▸ Stated exercise
Copy the rows below word for word, beginning at the line that contains "The height and width of the screenshot is (674, 951)." and ending after the line that contains "This screenshot has height=394, width=1170.".

▸ Dataset rows

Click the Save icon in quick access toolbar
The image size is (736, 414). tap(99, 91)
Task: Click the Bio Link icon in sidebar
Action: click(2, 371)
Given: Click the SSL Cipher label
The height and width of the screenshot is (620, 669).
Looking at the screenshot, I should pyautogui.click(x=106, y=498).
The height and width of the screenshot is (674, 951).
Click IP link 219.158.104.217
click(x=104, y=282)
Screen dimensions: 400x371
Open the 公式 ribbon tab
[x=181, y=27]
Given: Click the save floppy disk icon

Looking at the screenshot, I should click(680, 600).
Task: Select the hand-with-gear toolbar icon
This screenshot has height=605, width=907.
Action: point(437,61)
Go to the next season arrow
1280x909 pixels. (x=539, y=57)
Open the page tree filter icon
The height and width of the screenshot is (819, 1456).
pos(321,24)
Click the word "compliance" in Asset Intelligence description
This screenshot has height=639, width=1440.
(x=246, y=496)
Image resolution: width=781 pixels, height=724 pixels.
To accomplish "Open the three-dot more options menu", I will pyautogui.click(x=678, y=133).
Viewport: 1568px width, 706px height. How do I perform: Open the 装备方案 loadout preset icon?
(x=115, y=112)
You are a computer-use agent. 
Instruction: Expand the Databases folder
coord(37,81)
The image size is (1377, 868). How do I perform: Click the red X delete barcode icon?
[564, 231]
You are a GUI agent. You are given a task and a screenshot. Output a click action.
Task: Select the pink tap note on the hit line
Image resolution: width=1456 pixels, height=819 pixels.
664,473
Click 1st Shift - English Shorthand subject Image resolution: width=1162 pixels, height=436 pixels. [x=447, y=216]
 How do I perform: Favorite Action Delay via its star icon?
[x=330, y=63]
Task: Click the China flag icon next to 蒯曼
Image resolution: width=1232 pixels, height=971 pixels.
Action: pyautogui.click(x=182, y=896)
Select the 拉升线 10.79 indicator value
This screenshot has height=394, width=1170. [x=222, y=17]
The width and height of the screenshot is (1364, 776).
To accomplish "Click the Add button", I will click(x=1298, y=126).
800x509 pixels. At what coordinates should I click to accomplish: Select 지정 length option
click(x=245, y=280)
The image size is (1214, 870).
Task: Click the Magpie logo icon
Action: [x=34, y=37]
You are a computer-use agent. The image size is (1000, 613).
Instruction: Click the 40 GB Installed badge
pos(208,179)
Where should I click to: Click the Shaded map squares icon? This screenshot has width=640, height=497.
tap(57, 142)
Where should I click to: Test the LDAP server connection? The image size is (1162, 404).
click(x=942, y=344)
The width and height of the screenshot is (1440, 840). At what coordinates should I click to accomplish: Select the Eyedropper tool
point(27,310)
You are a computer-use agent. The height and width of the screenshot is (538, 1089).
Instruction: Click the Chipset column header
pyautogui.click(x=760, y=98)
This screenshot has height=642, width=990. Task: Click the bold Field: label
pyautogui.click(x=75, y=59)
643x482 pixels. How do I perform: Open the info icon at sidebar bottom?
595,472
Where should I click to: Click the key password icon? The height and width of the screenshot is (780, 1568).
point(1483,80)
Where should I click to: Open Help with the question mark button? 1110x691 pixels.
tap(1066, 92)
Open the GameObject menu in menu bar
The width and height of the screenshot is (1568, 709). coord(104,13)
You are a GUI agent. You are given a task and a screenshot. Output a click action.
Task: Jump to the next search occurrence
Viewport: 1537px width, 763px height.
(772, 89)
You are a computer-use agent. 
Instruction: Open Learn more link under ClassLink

▸ Output of the task
The height and width of the screenshot is (674, 951).
Click IP link 219.158.104.217
click(x=104, y=282)
Screen dimensions: 400x371
Open the 公式 ribbon tab
[x=181, y=27]
Given: Click the save floppy disk icon

Looking at the screenshot, I should click(680, 600).
Task: Select the hand-with-gear toolbar icon
This screenshot has height=605, width=907.
Action: point(437,61)
Go to the next season arrow
1280x909 pixels. (x=539, y=57)
Open the page tree filter icon
The height and width of the screenshot is (819, 1456).
pos(321,24)
Click the word "compliance" in Asset Intelligence description
This screenshot has height=639, width=1440.
(x=246, y=496)
Image resolution: width=781 pixels, height=724 pixels.
To accomplish "Open the three-dot more options menu", I will pyautogui.click(x=678, y=133).
Viewport: 1568px width, 706px height. How do I perform: Open the 装备方案 loadout preset icon?
(x=115, y=112)
You are a computer-use agent. 
Instruction: Expand the Databases folder
coord(37,81)
The image size is (1377, 868). How do I perform: Click the red X delete barcode icon?
[564, 231]
You are a GUI agent. You are given a task and a screenshot. Output a click action.
Task: Select the pink tap note on the hit line
Image resolution: width=1456 pixels, height=819 pixels.
664,473
Click 1st Shift - English Shorthand subject Image resolution: width=1162 pixels, height=436 pixels. [x=447, y=216]
 How do I perform: Favorite Action Delay via its star icon?
[x=330, y=63]
Task: Click the China flag icon next to 蒯曼
Image resolution: width=1232 pixels, height=971 pixels.
Action: pyautogui.click(x=182, y=896)
Select the 拉升线 10.79 indicator value
This screenshot has height=394, width=1170. [x=222, y=17]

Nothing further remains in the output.